▶ Exercise goal
Where a line in the records below includes "will", pull that line out.

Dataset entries
● ● ● ●

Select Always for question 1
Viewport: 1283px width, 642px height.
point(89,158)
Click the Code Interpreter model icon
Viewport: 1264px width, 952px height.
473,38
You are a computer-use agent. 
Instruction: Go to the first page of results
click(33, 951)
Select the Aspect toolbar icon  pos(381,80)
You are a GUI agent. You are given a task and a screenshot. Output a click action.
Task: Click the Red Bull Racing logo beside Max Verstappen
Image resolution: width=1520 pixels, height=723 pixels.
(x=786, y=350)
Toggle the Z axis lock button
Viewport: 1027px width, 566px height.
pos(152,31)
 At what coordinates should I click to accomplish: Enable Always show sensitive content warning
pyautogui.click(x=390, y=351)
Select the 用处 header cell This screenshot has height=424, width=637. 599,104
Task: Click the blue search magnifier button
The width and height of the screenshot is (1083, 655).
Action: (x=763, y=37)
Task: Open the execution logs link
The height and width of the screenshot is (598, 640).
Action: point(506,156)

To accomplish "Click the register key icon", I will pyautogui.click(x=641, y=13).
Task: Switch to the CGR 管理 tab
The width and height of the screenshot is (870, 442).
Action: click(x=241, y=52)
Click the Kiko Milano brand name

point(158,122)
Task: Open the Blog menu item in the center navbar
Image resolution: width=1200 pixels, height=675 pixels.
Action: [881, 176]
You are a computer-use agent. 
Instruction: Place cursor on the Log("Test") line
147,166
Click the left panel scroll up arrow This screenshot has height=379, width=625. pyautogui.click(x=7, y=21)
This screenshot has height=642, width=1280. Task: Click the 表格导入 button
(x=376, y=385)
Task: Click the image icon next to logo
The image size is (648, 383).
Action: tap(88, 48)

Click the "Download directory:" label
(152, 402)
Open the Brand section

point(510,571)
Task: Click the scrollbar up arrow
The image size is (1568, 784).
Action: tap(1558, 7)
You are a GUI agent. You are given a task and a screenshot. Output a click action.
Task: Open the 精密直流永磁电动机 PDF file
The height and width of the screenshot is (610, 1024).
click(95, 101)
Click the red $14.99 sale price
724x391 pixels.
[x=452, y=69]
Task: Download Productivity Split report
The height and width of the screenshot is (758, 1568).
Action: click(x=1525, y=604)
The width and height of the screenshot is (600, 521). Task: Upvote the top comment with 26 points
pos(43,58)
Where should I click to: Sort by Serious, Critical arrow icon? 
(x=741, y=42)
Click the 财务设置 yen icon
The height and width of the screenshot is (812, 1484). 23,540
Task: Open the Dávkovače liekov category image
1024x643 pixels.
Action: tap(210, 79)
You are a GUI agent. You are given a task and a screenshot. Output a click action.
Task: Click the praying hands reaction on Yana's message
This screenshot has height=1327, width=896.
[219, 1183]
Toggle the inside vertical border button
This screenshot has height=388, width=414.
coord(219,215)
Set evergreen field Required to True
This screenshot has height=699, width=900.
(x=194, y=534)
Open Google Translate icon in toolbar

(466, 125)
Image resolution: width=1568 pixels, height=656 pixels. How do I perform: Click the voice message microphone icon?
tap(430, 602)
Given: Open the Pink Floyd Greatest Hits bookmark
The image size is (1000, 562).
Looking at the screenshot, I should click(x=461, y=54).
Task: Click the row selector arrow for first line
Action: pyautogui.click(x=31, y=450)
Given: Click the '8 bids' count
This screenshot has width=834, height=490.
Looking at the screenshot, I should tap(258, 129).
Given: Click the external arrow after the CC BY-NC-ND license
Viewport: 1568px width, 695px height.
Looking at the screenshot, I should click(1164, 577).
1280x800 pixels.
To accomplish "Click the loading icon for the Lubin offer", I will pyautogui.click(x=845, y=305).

● ● ● ●

▶ Response to this task
To accomplish "Click the register key icon", I will pyautogui.click(x=641, y=13).
To accomplish "Click the loading icon for the Lubin offer", I will pyautogui.click(x=845, y=305).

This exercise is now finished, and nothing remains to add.